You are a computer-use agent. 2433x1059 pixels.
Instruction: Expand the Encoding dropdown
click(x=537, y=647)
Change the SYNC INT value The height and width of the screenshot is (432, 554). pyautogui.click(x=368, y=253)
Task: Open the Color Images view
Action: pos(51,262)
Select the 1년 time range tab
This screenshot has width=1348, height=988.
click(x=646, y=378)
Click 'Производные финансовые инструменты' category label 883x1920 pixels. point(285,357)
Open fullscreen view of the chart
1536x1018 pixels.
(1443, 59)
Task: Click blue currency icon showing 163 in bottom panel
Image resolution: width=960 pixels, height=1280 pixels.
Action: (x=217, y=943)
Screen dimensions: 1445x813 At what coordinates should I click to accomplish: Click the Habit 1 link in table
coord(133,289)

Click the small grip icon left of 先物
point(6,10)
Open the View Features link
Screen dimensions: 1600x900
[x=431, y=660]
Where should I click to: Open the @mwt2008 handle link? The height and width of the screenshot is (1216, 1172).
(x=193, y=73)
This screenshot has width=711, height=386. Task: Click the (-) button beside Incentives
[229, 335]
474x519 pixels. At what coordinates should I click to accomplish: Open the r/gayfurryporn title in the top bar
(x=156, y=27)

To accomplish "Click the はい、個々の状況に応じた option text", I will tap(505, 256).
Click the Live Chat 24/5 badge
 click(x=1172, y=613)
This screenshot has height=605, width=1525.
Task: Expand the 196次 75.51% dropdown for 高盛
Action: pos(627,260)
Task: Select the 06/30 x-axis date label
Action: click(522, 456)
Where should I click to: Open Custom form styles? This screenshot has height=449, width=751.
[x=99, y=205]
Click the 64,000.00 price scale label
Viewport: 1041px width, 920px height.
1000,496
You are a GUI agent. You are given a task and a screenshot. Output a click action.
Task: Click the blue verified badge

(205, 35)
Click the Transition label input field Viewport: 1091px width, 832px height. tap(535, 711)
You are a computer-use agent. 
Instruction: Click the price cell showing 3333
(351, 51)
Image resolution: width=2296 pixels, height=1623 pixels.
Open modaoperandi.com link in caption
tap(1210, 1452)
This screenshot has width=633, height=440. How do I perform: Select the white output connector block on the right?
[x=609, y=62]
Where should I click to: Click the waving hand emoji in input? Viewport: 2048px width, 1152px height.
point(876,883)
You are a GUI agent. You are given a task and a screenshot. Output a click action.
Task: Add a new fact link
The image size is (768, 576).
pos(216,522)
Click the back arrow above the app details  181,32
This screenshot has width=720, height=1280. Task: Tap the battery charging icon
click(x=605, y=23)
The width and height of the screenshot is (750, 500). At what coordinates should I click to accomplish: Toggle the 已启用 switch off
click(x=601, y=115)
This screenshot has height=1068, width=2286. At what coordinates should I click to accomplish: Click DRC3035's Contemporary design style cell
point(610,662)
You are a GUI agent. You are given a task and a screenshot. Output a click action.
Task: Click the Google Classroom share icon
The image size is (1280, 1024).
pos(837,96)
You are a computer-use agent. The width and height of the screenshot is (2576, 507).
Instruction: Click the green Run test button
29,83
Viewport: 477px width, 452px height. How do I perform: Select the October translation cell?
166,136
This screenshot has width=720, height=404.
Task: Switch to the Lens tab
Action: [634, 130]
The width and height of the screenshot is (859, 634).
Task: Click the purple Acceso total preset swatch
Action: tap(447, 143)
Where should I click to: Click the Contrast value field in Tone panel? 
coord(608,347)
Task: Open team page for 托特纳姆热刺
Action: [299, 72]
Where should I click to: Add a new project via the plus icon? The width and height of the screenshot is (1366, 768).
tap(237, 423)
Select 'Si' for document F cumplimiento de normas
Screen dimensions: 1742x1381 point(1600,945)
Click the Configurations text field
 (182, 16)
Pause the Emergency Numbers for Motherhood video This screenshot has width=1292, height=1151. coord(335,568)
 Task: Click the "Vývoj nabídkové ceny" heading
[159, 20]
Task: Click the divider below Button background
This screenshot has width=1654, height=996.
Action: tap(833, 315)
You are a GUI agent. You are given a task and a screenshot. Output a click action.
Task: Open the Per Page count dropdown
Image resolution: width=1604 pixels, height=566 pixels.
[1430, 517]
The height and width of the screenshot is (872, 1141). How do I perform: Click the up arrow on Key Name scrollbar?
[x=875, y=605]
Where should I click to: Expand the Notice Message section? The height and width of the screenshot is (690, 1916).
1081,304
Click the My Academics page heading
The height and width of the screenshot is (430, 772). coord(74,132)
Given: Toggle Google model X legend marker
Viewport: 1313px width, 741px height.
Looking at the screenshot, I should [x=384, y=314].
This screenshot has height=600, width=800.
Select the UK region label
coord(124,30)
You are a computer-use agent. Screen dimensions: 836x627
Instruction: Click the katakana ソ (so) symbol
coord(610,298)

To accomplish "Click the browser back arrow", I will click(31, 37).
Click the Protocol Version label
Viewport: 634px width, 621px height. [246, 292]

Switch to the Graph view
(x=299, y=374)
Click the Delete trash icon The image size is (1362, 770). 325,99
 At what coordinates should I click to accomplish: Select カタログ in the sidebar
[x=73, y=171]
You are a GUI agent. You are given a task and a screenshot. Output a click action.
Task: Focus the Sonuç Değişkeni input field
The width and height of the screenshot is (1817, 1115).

* * * * * * *

WHAT TO DO. Give all the lines above again, exactly.

WORKED SOLUTION.
You are a computer-use agent. 2433x1059 pixels.
Instruction: Expand the Encoding dropdown
click(x=537, y=647)
Change the SYNC INT value The height and width of the screenshot is (432, 554). pyautogui.click(x=368, y=253)
Task: Open the Color Images view
Action: pos(51,262)
Select the 1년 time range tab
This screenshot has width=1348, height=988.
click(x=646, y=378)
Click 'Производные финансовые инструменты' category label 883x1920 pixels. point(285,357)
Open fullscreen view of the chart
1536x1018 pixels.
(1443, 59)
Task: Click blue currency icon showing 163 in bottom panel
Image resolution: width=960 pixels, height=1280 pixels.
Action: (x=217, y=943)
Screen dimensions: 1445x813 At what coordinates should I click to accomplish: Click the Habit 1 link in table
coord(133,289)

Click the small grip icon left of 先物
point(6,10)
Open the View Features link
Screen dimensions: 1600x900
[x=431, y=660]
Where should I click to: Open the @mwt2008 handle link? The height and width of the screenshot is (1216, 1172).
(x=193, y=73)
This screenshot has width=711, height=386. Task: Click the (-) button beside Incentives
[229, 335]
474x519 pixels. At what coordinates should I click to accomplish: Open the r/gayfurryporn title in the top bar
(x=156, y=27)

To accomplish "Click the はい、個々の状況に応じた option text", I will tap(505, 256).
Click the Live Chat 24/5 badge
 click(x=1172, y=613)
This screenshot has height=605, width=1525.
Task: Expand the 196次 75.51% dropdown for 高盛
Action: pos(627,260)
Task: Select the 06/30 x-axis date label
Action: click(522, 456)
Where should I click to: Open Custom form styles? This screenshot has height=449, width=751.
[x=99, y=205]
Click the 64,000.00 price scale label
Viewport: 1041px width, 920px height.
1000,496
You are a GUI agent. You are given a task and a screenshot. Output a click action.
Task: Click the blue verified badge

(205, 35)
Click the Transition label input field Viewport: 1091px width, 832px height. tap(535, 711)
You are a computer-use agent. 
Instruction: Click the price cell showing 3333
(351, 51)
Image resolution: width=2296 pixels, height=1623 pixels.
Open modaoperandi.com link in caption
tap(1210, 1452)
This screenshot has width=633, height=440. How do I perform: Select the white output connector block on the right?
[x=609, y=62]
Where should I click to: Click the waving hand emoji in input? Viewport: 2048px width, 1152px height.
point(876,883)
You are a GUI agent. You are given a task and a screenshot. Output a click action.
Task: Add a new fact link
The image size is (768, 576).
pos(216,522)
Click the back arrow above the app details  181,32
This screenshot has width=720, height=1280. Task: Tap the battery charging icon
click(x=605, y=23)
The width and height of the screenshot is (750, 500). At what coordinates should I click to accomplish: Toggle the 已启用 switch off
click(x=601, y=115)
This screenshot has height=1068, width=2286. At what coordinates should I click to accomplish: Click DRC3035's Contemporary design style cell
point(610,662)
You are a GUI agent. You are given a task and a screenshot. Output a click action.
Task: Click the Google Classroom share icon
The image size is (1280, 1024).
pos(837,96)
You are a computer-use agent. The width and height of the screenshot is (2576, 507).
Instruction: Click the green Run test button
29,83
Viewport: 477px width, 452px height. How do I perform: Select the October translation cell?
166,136
This screenshot has width=720, height=404.
Task: Switch to the Lens tab
Action: [634, 130]
The width and height of the screenshot is (859, 634).
Task: Click the purple Acceso total preset swatch
Action: tap(447, 143)
Where should I click to: Click the Contrast value field in Tone panel? 
coord(608,347)
Task: Open team page for 托特纳姆热刺
Action: [299, 72]
Where should I click to: Add a new project via the plus icon? The width and height of the screenshot is (1366, 768).
tap(237, 423)
Select 'Si' for document F cumplimiento de normas
Screen dimensions: 1742x1381 point(1600,945)
Click the Configurations text field
 (182, 16)
Pause the Emergency Numbers for Motherhood video This screenshot has width=1292, height=1151. coord(335,568)
 Task: Click the "Vývoj nabídkové ceny" heading
[159, 20]
Task: Click the divider below Button background
This screenshot has width=1654, height=996.
Action: tap(833, 315)
You are a GUI agent. You are given a task and a screenshot. Output a click action.
Task: Open the Per Page count dropdown
Image resolution: width=1604 pixels, height=566 pixels.
[1430, 517]
The height and width of the screenshot is (872, 1141). How do I perform: Click the up arrow on Key Name scrollbar?
[x=875, y=605]
Where should I click to: Expand the Notice Message section? The height and width of the screenshot is (690, 1916).
1081,304
Click the My Academics page heading
The height and width of the screenshot is (430, 772). coord(74,132)
Given: Toggle Google model X legend marker
Viewport: 1313px width, 741px height.
Looking at the screenshot, I should [x=384, y=314].
This screenshot has height=600, width=800.
Select the UK region label
coord(124,30)
You are a computer-use agent. Screen dimensions: 836x627
Instruction: Click the katakana ソ (so) symbol
coord(610,298)

To accomplish "Click the browser back arrow", I will click(31, 37).
Click the Protocol Version label
Viewport: 634px width, 621px height. [246, 292]

Switch to the Graph view
(x=299, y=374)
Click the Delete trash icon The image size is (1362, 770). 325,99
 At what coordinates should I click to accomplish: Select カタログ in the sidebar
[x=73, y=171]
You are a GUI agent. You are given a task and a screenshot. Output a click action.
Task: Focus the Sonuç Değişkeni input field
The width and height of the screenshot is (1817, 1115).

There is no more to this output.